I could see her struggling and him rubbing his eyes, when I asked her if I could help her by putting her items on the belt for her. She seemed relieved and said yes. She was very appreciative and thanked me several times. "I understand," I told her, "I'm normally here with two little boys and never have enough hands." We got to chatting, and she said, "I was just talking to a friend about this. It's always the mommies who help. Everyone else looks at you like you're a nuisance. It's like a club!" I couldn't agree with her more.
She's right, it usually is the mommies who help. The ones who offer to take your empty cart back for you as you try to wrestle a toddler into a car seat. The ones who hold the door open just a little bit longer for you, while you have your arms full of baby and bags. The ones who give you a sympathetic smile when they overhear you telling your child, "no, we cannot get another pack of Pokemon cards." They know, they've been there. It's almost as if they can sometimes sense what you need before you even realize it.

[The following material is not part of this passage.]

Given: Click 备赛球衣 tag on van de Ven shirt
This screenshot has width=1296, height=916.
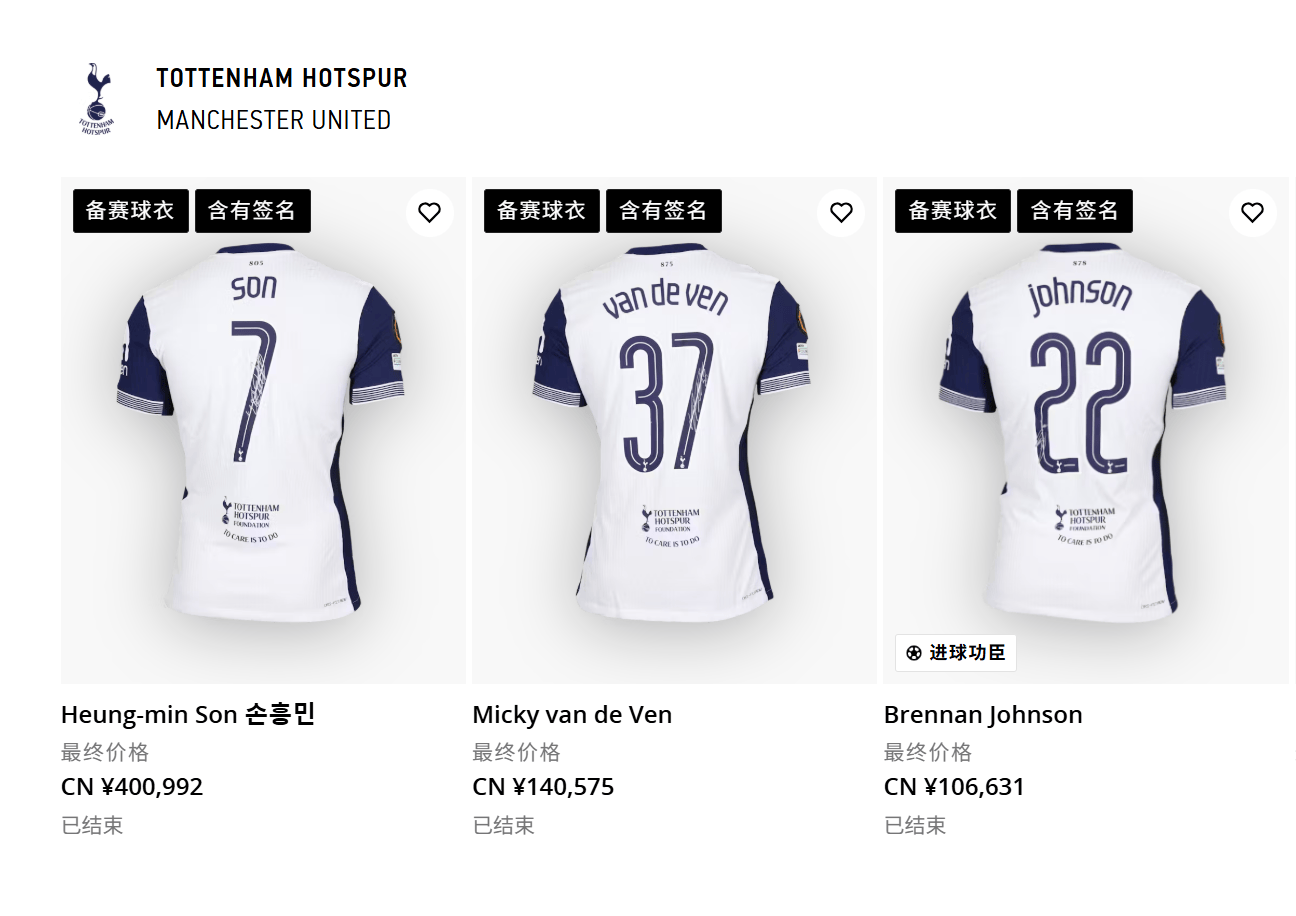Looking at the screenshot, I should [541, 211].
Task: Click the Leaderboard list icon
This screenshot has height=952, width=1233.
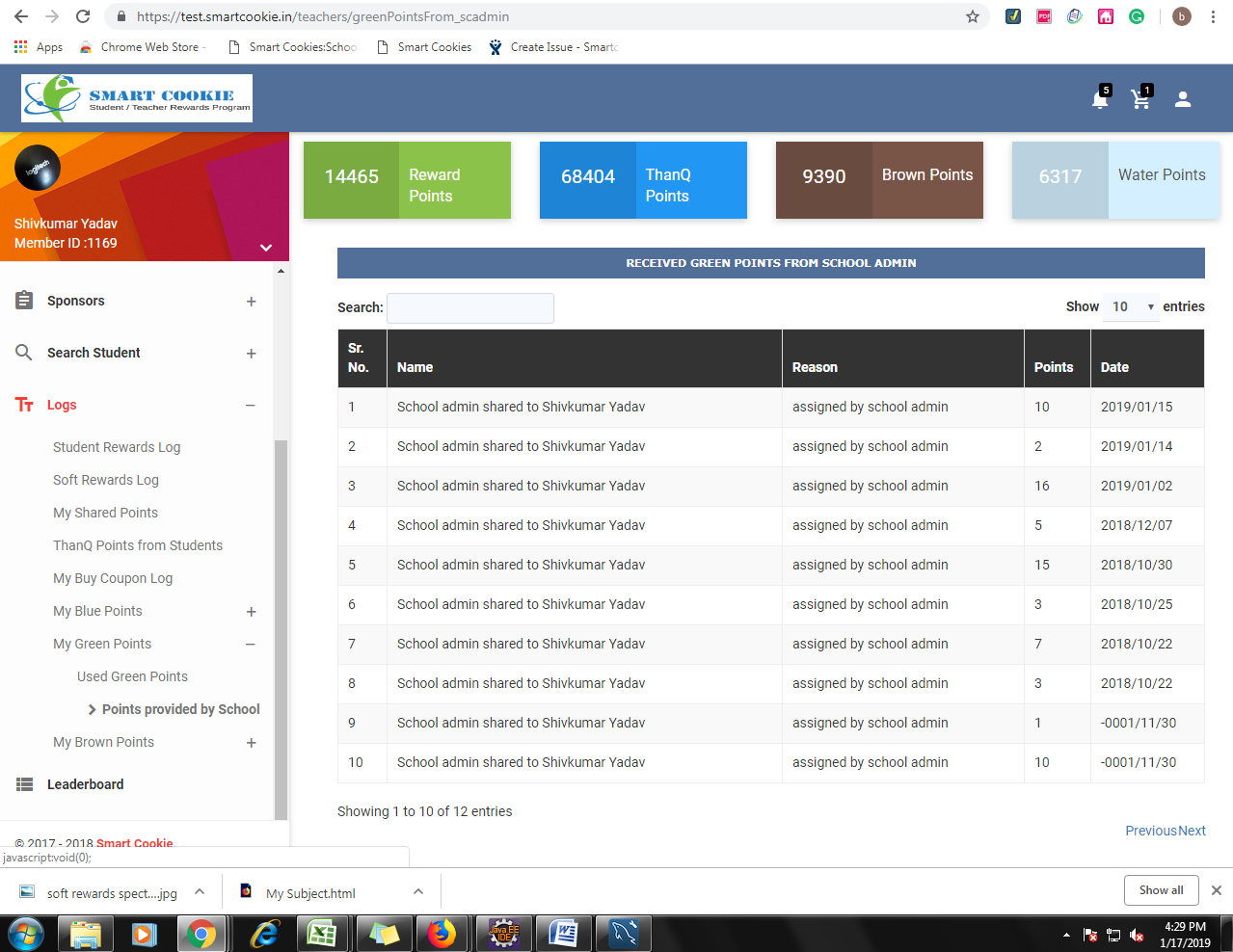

I know that the "Mommy Club" typically has a negative connotation, one filled with gossip, judgement, and shaming. But I think it can mean something else: kindness, empathy, and camaraderie. Now we don't have to be best friends with every mama we meet, but a few nice words and a nice gesture can really make someone's day better. I gave up staring at my phone to make human contact and help. A few minutes of kindness while waiting in line made someone else's day brighter and a little easier. I challenge you to do the same with a stranger this week: a seemingly small act of kindness can really improve someone's day or help them through a difficult moment.